▶ [Collected data]
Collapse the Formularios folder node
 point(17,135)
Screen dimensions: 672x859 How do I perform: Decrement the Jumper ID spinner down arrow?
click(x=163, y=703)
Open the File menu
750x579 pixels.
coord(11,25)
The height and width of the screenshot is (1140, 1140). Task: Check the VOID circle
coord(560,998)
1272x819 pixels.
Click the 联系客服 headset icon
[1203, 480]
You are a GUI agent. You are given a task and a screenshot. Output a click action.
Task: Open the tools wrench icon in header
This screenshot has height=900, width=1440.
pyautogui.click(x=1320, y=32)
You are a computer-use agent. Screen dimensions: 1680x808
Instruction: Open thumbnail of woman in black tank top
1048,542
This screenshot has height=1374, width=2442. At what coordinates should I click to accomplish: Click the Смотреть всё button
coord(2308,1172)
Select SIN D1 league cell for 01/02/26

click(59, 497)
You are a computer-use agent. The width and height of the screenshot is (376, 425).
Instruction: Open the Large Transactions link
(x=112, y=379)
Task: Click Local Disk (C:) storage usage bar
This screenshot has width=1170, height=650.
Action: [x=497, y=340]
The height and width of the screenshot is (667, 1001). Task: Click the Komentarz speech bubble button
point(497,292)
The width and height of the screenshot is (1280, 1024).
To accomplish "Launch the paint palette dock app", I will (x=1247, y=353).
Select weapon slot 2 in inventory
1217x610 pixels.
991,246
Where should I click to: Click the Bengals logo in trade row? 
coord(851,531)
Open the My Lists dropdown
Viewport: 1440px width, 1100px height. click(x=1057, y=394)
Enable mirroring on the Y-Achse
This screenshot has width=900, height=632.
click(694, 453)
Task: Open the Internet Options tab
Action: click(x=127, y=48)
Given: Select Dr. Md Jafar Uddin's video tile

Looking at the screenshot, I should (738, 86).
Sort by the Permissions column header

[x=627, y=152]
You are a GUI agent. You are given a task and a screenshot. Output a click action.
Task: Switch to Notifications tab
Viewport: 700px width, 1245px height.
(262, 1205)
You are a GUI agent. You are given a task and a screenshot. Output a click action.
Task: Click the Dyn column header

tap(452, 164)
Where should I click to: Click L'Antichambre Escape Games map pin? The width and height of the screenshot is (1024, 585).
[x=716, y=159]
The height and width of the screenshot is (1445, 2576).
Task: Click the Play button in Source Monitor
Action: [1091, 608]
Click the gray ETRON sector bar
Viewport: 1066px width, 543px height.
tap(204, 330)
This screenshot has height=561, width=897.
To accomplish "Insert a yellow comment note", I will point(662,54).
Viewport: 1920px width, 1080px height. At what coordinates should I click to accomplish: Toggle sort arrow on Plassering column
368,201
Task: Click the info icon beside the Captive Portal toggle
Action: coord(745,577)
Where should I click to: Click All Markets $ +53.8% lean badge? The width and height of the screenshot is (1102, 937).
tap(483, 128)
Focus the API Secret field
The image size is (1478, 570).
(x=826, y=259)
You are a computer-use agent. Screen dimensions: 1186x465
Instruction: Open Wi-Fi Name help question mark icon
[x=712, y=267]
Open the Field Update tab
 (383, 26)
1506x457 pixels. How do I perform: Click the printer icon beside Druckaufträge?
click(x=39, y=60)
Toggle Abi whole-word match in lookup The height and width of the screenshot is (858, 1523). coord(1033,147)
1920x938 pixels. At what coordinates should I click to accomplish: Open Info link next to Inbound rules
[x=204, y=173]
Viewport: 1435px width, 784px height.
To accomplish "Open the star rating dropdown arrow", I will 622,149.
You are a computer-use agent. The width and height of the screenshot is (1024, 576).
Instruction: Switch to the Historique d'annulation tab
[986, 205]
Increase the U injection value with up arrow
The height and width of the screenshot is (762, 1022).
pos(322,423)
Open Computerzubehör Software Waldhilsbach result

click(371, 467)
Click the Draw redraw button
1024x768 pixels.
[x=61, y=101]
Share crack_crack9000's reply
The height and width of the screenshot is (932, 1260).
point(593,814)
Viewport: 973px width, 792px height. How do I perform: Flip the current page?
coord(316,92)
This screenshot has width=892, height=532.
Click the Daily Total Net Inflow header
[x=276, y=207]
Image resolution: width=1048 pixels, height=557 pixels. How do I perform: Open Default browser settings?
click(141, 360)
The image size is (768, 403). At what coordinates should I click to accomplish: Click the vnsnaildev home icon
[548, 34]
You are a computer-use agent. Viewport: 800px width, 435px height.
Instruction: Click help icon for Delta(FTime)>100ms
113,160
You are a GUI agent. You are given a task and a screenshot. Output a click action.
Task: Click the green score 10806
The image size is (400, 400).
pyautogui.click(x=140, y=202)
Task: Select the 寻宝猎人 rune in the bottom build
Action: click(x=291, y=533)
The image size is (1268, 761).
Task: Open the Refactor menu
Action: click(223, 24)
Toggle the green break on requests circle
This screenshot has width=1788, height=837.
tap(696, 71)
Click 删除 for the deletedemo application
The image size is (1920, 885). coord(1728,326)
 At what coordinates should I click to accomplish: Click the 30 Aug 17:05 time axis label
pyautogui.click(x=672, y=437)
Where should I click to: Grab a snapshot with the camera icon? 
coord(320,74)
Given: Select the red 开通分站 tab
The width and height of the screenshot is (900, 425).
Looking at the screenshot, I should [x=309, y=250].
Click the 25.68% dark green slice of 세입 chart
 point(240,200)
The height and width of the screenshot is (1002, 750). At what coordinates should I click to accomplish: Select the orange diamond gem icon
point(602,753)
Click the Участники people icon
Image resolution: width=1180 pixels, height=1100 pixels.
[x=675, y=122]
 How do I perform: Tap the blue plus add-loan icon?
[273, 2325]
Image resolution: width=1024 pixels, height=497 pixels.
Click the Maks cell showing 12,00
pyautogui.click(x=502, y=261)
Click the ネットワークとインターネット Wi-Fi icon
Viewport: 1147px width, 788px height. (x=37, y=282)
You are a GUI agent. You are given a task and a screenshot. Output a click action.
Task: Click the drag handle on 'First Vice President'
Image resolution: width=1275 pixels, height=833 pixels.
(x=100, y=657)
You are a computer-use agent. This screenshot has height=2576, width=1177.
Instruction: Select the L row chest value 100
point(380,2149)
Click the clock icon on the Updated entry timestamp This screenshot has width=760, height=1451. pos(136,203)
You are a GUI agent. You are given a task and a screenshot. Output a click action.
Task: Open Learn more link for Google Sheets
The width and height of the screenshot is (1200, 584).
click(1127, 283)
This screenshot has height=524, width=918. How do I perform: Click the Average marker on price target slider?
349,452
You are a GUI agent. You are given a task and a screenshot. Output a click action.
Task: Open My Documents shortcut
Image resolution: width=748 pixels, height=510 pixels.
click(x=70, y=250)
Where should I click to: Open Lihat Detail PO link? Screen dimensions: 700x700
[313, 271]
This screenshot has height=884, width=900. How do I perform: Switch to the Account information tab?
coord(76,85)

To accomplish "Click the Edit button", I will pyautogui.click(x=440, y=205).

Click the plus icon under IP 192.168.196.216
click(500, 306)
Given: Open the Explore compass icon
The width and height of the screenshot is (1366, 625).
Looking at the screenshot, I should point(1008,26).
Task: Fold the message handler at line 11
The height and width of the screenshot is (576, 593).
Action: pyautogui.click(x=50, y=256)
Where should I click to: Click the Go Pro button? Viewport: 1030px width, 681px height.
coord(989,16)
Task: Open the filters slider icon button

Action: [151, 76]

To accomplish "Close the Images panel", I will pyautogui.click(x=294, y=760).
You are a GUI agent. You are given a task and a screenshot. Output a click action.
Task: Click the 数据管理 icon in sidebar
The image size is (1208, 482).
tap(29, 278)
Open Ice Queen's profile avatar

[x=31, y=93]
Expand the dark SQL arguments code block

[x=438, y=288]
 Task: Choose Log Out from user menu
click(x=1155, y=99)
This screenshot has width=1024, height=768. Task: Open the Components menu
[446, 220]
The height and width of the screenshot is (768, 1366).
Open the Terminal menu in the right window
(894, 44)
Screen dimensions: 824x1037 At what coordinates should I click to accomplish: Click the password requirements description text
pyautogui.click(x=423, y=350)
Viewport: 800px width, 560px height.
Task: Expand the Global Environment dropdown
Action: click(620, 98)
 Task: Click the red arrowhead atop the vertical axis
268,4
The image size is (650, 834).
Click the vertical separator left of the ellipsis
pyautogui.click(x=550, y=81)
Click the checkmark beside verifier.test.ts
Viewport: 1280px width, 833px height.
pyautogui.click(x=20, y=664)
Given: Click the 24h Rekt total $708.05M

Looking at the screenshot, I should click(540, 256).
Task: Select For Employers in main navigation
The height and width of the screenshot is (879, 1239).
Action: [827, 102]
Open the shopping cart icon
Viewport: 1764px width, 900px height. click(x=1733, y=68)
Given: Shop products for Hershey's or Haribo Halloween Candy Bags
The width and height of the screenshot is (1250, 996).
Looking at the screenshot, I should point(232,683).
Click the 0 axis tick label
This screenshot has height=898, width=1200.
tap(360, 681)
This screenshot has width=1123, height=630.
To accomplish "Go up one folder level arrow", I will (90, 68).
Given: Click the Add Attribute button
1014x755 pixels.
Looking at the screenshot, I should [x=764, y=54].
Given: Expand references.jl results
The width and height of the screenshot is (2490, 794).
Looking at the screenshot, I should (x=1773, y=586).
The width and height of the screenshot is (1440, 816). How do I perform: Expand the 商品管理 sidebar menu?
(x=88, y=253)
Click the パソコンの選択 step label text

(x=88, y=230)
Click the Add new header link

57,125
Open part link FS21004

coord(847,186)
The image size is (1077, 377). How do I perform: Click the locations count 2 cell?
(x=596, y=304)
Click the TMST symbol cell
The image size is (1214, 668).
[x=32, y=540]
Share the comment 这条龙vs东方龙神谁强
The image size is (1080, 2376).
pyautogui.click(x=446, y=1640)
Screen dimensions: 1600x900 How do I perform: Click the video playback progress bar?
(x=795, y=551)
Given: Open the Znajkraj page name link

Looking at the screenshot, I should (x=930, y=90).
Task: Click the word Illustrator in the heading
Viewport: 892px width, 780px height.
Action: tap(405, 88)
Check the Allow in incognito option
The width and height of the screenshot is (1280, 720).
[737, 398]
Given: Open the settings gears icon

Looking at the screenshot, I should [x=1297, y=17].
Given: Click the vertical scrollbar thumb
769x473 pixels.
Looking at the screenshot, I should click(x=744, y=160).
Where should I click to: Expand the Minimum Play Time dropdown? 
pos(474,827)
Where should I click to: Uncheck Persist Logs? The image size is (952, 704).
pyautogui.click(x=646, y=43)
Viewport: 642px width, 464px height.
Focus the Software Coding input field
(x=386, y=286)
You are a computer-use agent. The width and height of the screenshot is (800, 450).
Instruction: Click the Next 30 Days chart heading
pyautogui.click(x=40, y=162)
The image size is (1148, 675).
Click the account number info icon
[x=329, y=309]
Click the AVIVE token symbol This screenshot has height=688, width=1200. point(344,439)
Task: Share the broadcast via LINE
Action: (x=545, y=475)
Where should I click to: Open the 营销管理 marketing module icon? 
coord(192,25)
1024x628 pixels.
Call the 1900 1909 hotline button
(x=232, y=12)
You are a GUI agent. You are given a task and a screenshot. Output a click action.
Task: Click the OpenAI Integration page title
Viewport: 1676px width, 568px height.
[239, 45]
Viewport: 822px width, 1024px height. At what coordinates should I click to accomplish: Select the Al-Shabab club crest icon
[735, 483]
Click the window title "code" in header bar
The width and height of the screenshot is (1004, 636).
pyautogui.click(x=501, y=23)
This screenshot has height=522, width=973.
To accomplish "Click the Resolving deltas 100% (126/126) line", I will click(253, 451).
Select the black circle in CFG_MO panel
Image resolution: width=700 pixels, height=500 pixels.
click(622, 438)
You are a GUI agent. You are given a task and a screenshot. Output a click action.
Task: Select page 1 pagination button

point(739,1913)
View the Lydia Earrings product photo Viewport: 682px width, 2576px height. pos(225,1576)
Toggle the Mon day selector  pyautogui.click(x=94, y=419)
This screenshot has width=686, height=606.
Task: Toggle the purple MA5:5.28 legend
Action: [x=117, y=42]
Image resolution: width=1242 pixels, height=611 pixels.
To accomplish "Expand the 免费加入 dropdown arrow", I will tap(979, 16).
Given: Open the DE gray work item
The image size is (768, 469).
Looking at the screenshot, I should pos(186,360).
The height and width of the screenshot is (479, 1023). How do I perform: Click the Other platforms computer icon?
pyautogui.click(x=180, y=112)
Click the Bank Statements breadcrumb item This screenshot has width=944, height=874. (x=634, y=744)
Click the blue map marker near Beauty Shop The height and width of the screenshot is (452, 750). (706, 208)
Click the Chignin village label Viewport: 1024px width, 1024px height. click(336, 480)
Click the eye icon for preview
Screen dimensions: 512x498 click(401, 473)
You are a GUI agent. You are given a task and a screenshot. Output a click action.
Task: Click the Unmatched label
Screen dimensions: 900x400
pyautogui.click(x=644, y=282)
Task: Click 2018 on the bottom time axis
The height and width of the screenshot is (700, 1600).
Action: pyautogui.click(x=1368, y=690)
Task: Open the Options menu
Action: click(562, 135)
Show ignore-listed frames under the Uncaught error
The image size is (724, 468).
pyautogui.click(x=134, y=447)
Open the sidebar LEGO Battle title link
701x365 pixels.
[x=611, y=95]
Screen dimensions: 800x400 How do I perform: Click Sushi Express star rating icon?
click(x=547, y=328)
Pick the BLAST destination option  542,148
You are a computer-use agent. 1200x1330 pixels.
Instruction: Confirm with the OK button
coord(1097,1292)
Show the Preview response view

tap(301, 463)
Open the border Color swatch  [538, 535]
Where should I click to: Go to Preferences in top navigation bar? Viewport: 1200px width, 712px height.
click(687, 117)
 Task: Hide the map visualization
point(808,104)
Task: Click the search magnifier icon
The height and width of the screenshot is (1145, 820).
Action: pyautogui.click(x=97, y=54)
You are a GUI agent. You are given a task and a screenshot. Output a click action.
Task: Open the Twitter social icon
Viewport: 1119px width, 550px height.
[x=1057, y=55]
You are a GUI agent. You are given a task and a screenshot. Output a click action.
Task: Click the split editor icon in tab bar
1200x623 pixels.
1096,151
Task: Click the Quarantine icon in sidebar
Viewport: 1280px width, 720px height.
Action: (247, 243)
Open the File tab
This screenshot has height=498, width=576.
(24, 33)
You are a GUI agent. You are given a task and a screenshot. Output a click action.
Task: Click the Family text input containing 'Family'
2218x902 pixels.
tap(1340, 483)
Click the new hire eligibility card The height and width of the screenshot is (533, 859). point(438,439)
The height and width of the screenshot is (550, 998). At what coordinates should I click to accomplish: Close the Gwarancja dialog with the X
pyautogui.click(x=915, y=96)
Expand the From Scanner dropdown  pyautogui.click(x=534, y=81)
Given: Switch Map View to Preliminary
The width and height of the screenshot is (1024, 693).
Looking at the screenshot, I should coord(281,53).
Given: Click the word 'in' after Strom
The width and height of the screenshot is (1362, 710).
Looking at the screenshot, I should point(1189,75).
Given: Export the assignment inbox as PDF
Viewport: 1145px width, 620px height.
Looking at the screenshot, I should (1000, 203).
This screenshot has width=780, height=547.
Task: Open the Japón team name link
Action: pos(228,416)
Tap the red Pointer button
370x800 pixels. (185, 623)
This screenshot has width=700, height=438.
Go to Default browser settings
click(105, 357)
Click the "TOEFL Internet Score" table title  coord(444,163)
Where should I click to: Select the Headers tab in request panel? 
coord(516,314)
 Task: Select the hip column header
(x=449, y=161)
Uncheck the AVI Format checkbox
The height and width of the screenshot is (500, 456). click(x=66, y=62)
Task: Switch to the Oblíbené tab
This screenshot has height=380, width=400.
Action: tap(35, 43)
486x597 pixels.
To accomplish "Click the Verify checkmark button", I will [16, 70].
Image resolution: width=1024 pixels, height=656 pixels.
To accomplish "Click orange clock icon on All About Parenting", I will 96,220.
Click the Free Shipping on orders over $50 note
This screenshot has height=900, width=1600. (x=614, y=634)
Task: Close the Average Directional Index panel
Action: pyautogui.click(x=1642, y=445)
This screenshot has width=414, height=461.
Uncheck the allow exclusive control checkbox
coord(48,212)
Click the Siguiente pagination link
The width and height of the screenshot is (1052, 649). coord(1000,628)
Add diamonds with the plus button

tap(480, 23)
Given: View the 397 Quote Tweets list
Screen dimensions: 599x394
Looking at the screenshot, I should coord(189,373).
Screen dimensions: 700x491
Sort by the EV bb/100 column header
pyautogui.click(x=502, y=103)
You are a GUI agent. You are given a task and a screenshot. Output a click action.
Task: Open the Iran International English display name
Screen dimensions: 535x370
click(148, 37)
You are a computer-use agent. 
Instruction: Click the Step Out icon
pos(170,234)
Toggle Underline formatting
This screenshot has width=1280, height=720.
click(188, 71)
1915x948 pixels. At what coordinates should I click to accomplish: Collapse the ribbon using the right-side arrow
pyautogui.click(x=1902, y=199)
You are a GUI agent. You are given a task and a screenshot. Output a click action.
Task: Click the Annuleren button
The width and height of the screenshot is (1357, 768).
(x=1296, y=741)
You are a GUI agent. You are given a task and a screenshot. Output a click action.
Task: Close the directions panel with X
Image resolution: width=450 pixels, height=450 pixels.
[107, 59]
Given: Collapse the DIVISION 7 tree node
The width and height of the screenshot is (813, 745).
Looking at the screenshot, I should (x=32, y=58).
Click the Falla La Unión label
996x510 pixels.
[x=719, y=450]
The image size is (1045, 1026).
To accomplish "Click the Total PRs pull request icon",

▶ [Action item] Print exactly the lines above, between the one holding "Task: Click the Unmatched label" and the one holding "Show ignore-listed frames", inclusive, and nothing besides.

▶ [Response to the task]
Task: Click the Unmatched label
Screen dimensions: 900x400
pyautogui.click(x=644, y=282)
Task: Click 2018 on the bottom time axis
The height and width of the screenshot is (700, 1600).
Action: pyautogui.click(x=1368, y=690)
Task: Open the Options menu
Action: click(562, 135)
Show ignore-listed frames under the Uncaught error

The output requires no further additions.